[-empyre-] headline: human interaction reaches junk status!
davin heckman
davinheckman at gmail.com
Wed Apr 22 07:04:58 EST 2009
I think you are right to suggest that I am downgrading human
interaction to junk status. And I cannot say that it was necessarily
ever different. But I still want to the kind of person who does not
always act like an idiot and who is willing to make changes to build a
world that is different.
I don't know that junk status is absolute. If somebody wants to make
an argument in favor of one way of doing something over another, then,
my judgment is wrong precisely because I have claimed that everything
is so "thoughtless." If someone says, "No, Davin. You are wrong. I
am not as thoughtless as you think." And if they can articulate this
thought, it would be hard for me to insist otherwise. But, if people
don't care to explore the space of their consciousness (and better
yet, share it), instead preferring to ride on cruise control, then in
that particular case, they have been thoughtless. And, of course,
nobody should have to prove they are thoughtful to me.... but they
should try to prove it to themselves from time to time, the more the
better.
While I am sure that people have always been pretty thoughtless, it
strikes me as particularly true in our age of relentless busyness.
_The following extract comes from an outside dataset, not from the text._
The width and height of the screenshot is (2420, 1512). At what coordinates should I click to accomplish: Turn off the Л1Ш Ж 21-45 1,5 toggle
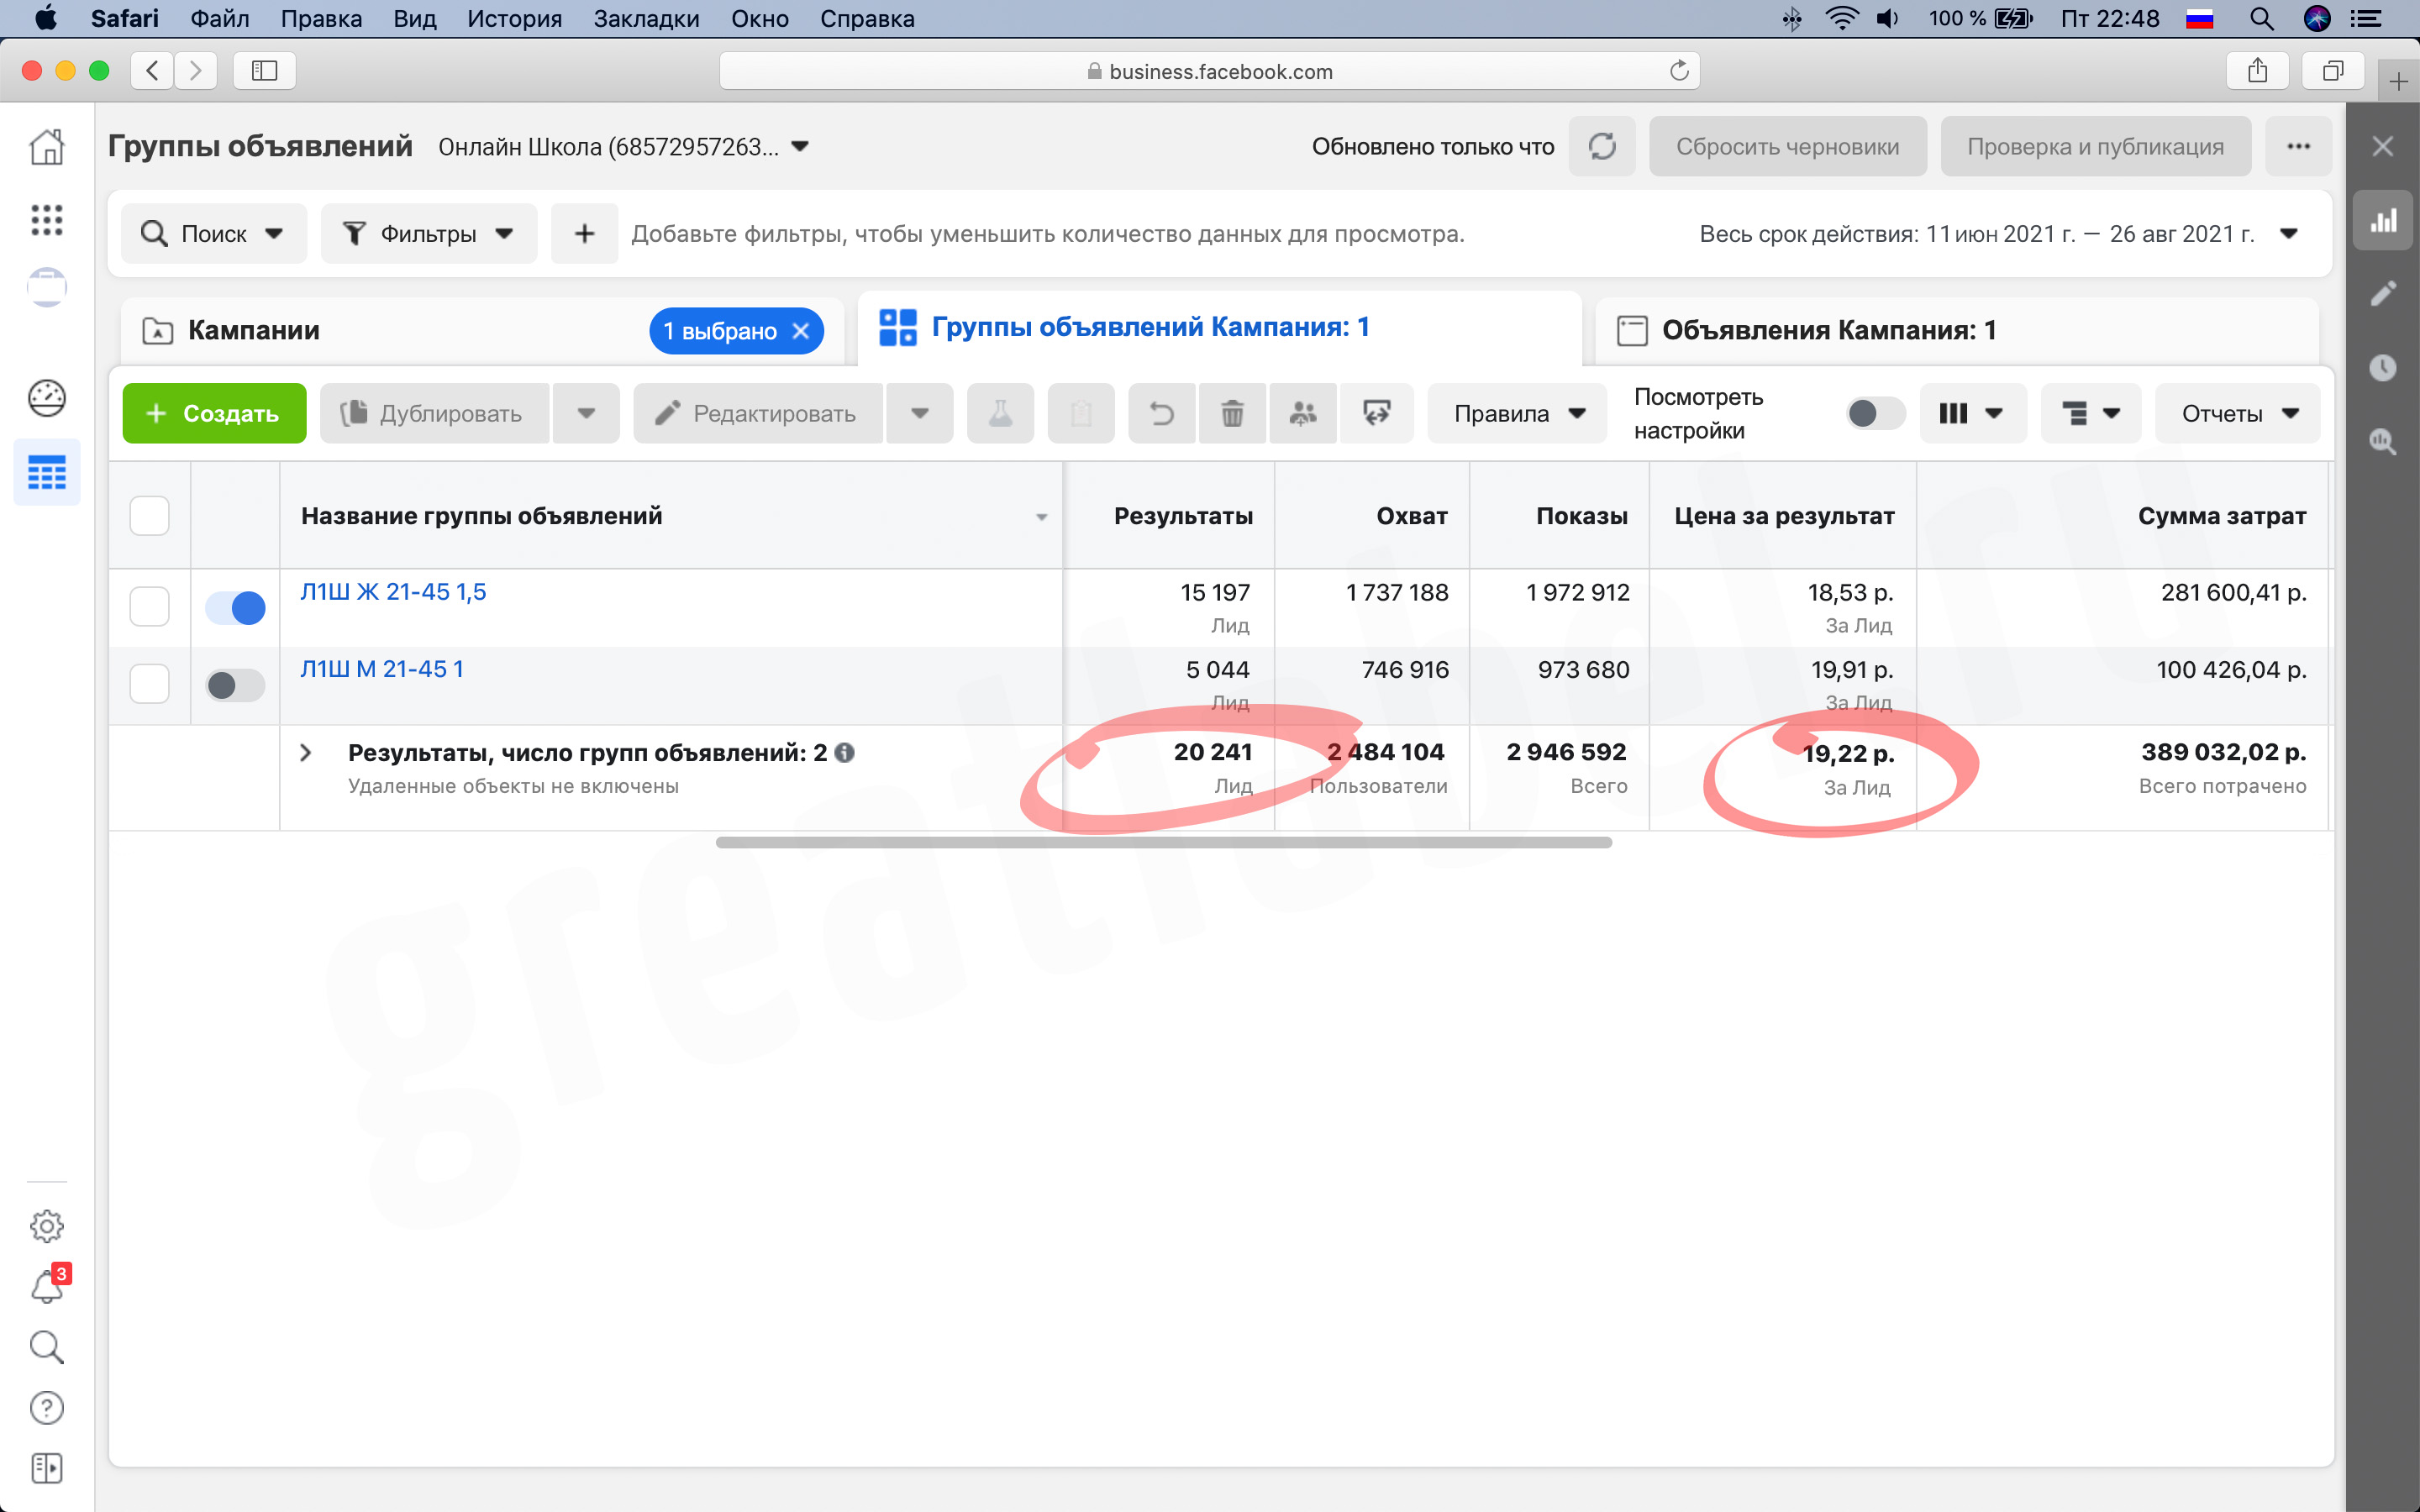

I
am particularly taken by Virilio's arguments about speed and
cybernetics, particularly the notion that acceleration leads to
decreased capacity to respond responsibly, so judgment is increasingly
embodied in formulas and cybernetic systems. When we killed each
other with rocks, you had to look at the person you were going to
crush before you crushed them. Today, when you kill someone at
supersonic speed, you just plug in some coordinates, and the machine
does the rest. Or, you can just kill through default by destroying
infrastructure and imposing embargoes. This is thoughtlessness on an
ultimate scale.
I'm plenty thoughtless myself. And I feel like I should be more
thoughtful. And when I try to be thoughtful, it is usually fairly
exhausting and often frustrating. But, on the other hand, it's also
very rewarding in its own way. It's usually accompanied by some
feeling of guilt, possibly some immediate changes in my behavior, and
eventually a sense that I tried to do something other than what I
would have done had I not been mindful. It's a modest reward, and
maybe it is an impossible way to change anything in all but the most
minute ways, but I would like to believe that if enough people even
devoted a modest slice of each day (5 minutes) to something as simple
as studying and reflecting upon some injustice that they themselves
have inflicted upon another, either through action or omission,
directly or indirectly, that the world we would create would be much
more ethical. (Jeez! I guess I am becoming a whacko.)
Peace!
Davin
On Tue, Apr 21, 2009 at 3:30 PM, Nicholas Ruiz III
<editor at intertheory.org> wrote:
>
> Indeed, the consumer society has been rotten forever...but at least we can switch the channel from the wedding planners to the forensic pathologists...sounds like you're downgrading human interaction to junk status...but we might ask...when was it different? When was the way we were...'here'...I'm just curious to know... :-)
>
> NRIII
>
> Nicholas Ruiz III, Ph.D
> Editor, Kritikos
> http://intertheory.org
>
>
>
>
> ----- Original Message ----
> From: davin heckman <davinheckman at gmail.com>
> To: soft_skinned_space <empyre at lists.cofa.unsw.edu.au>
> Sent: Monday, April 6, 2009 10:32:43 PM
> Subject: Re: [-empyre-] empyre Digest, Vol 53, Issue 6
>
> I think this might be why gift giving can be so subversive, because if
> we were to resign ourselves, say, to viewing the cash nexus as the
> only medium for exchange... gift giving implies that the cash nexus
> is incomplete or insufficient.
>
> If you give a gift (say, you give someone a copy of your favorite
> book) and it returns to you with an expected equivalent compensation
> from the recipient ($27.95), then this is a business transaction. If
> the gift returns to you in all of the various ways that gifts can...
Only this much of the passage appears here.